Grandad1943 Thu 14-Nov-19 21:17:39

Callistemon, in regard to your above post, in many industries breaks are very much a thing of the past. In our office it is the case of taking a couple of short "coffee breaks" at your workstation or by the water cooler or going into the restroom when an employee wishes to have a sandwich, being that no food is allowed at the workstations.

The "lunch hour" is very much a thing of the past and the above is very much the practise, certainly in office work.

Prescribed breaks still have to be taken by legislation throughout the transport industry , but with many occupations these days people work by a prescribed task(s) in which they work extra hours when the workload is busy and then take time off with pay when the workload slackens off. That can be very much an informal arrangement to the benefit of both employer and employee.

Mobile workers (such as our assignment teams) incur bonus payments that can outweigh hours worked payments. In that and by example, a budget will be set for carrying out a safety audit at a company that would allow for four days to complete the task. If it can be completed in three and they then move on to the next assignment a day early, those employees then receive very good bonus payments.
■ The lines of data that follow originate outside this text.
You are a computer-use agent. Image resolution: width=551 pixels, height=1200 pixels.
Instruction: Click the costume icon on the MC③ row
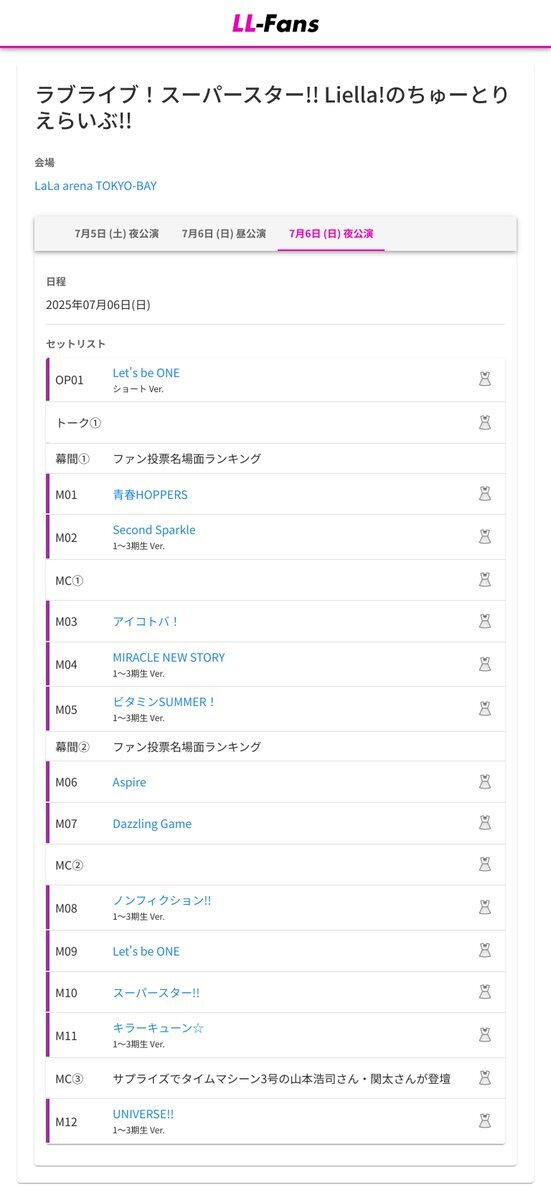point(485,1078)
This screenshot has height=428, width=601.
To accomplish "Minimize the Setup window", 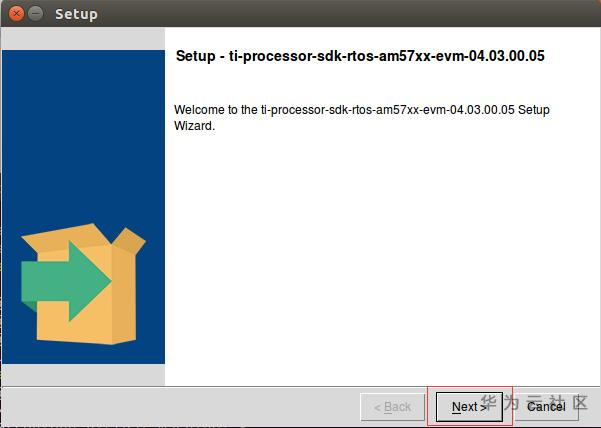I will [x=36, y=14].
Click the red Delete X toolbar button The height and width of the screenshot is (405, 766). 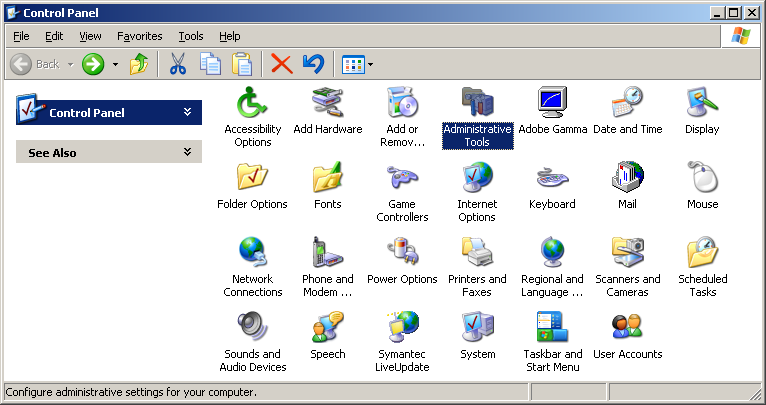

Therefore hours worked each day is less important than the total bonus payment those employees can gain.

Therefore Callistemon, I hope you can decipher from my above "ramblings" that total hours working and breaks etc are far less formal than in years past and in may ways that is for the better for those in good secure employment and their employers.

However, that leaves the widespread practice of zero-hours and Gig Economy employment, but that's not perhaps for this thread.

Callistemon Thu 14-Nov-19 20:24:36

Grandad did the 40 hour week include any paid breaks and does the prsent 36 hour week include paid breaks?
I'm asking in particular about employment contracts, not those working zero hours contracts.

It's a while since I retired so I am out of touch.

NfkDumpling Thu 14-Nov-19 19:52:14

Its all clear to me now. Its not a four day week but an average 32 hour week. So brickies won't be having to work with a head torch and new houses won't have wobbly brickwork!